Probate is the legal process concerning a decedent’s estate. We can assist you with these matters while understanding the emotional dynamics.
After the death of a loved one, one of the most difficult issues survivors face is dealing with the loved one’s estate. In Texas, there are a variety of procedures for handling the estate of person who has passed away. For example, an estate consisting of only non-probate assets does not need to be probated and an estate with few assets can be handled without a full probate administration.
What is the the Probate Process
The probate process usually begins with a will. Without a will, probate can drag on and leave your loved ones waiting for their inheritance.
Probate usually includes:
- Proving that the will is valid
- Identifying and cataloging the property
- Appraising the property
- Paying debts and taxes on the estate
- Distributing the property to the beneficiaries according to the will
- Naming an executor and his/her duties.
The probate process usually begins with the executor filing the papers with the probate court. When the will is proven valid, a list of the property and the various debts is given to the court. An official notification of death is sent to family and any beneficiaries. It can takes months, maybe even years for probate to move forward; it’s important to prepare thoroughly for probate to move forward properly.
The Executor’s Duties
The executor has an important role in probate. He/she is trusted with protecting and managing your property after your demise. An executor is a trusted individual who handles the settlement of your estate in the manner that you have laid out. Most of the executor’s duties are described by the will, but they will vary according to your wishes and to the rules of the court.

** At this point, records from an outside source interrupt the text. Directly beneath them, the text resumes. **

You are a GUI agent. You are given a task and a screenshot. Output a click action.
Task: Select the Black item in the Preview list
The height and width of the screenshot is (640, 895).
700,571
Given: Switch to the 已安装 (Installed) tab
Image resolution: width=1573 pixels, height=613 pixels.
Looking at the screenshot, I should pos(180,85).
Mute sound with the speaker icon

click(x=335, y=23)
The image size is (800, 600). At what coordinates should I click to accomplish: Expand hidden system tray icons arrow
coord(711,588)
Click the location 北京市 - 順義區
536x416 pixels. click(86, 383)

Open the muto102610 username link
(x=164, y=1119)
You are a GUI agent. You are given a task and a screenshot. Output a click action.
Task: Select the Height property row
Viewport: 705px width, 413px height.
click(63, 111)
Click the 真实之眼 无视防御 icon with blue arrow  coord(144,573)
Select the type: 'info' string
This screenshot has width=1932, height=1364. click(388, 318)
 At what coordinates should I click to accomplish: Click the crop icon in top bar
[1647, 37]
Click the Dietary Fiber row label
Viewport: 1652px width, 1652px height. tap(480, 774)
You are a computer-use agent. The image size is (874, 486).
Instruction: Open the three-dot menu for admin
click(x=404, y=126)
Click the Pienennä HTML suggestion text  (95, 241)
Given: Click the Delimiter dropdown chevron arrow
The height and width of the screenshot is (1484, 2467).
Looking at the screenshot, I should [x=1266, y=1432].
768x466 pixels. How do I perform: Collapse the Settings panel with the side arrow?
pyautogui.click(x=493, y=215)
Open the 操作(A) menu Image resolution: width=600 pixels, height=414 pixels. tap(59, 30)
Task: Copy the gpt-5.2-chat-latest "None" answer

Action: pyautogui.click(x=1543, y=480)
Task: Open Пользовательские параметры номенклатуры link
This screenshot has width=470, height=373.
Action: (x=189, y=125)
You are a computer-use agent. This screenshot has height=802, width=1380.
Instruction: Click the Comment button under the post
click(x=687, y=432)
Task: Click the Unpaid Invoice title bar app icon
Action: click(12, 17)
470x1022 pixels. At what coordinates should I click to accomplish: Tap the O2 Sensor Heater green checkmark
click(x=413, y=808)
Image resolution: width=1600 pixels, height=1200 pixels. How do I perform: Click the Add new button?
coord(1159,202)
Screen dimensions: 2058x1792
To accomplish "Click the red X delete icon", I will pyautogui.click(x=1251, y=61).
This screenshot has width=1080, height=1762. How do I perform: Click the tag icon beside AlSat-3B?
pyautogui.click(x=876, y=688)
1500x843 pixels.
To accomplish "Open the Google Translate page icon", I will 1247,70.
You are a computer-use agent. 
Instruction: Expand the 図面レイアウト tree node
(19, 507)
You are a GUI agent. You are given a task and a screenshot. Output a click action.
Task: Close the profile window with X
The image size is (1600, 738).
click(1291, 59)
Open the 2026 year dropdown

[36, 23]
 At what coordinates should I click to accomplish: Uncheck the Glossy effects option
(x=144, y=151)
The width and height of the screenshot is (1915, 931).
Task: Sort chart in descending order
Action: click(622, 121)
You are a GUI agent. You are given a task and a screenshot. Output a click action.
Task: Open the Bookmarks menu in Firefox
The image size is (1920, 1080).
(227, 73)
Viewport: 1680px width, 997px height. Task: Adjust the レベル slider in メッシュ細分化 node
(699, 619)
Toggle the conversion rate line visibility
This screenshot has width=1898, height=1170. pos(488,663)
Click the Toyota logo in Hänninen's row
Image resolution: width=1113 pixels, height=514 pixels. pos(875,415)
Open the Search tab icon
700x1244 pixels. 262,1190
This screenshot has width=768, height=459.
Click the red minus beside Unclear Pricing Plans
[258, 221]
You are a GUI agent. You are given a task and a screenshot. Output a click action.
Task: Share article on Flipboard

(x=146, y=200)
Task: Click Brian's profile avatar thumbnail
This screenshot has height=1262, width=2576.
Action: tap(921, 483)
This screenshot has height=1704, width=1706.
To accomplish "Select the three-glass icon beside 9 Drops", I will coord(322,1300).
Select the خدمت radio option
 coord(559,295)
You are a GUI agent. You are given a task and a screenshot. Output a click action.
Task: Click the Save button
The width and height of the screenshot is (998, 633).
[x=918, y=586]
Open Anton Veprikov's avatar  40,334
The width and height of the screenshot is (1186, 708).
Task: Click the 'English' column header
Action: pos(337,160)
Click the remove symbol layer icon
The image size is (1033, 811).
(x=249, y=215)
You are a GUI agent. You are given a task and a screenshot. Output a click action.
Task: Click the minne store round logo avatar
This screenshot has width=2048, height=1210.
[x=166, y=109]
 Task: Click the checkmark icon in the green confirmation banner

Some of the executor’s duties are:
- Deciding when and if probate is necessary
- Creating and inventory of assets and debts
- Managing the details of partnerships and other existing agreements
- Providing tax information of the estate to the government or to a qualified tax attorney
- Understanding and disposing of debts against the estate
- Dealing with insurance companies, including sending a death certificate to facilitate payments to the beneficiaries.
- Making any arrangements necessary for minor children
- Appearing in court as a representative in court proceedings whenever necessary
- Filing the will with probate court.
Additionally, the executor has a fiduciary duty the estate. He must communicate properly with the beneficiaries and may not mismanage the assets of the estate. In other words, the executor cannot buy, sell or make a profit off your assets. This is known as self-dealing.
What happens if you don’t have a will?
If you don’t have a will when you die, you are considered to have died intestate. In this case, the state takes responsibility for dividing up your property among your descendants. Every state has different laws, but for the most part, the property will go to family members. It all depends on whether you are married, have children and what kind of assets you leave behind. The courts follow the rule of intestate succession to decide who gets your property. This is set up according to the relationship they have with the deceased and it also varies state to state.
There are numerous ways to probate an intestate estate, but it will definitely take more time and probably more money than if you had a will and a detailed estate plan. If there is no executor, then the court will appoint one. The various potential heirs need to be notified by a notice of application. The court will use its own judgement to decide who inherits the estate, but it will take time to sort out the debts, assets and other details of the estate.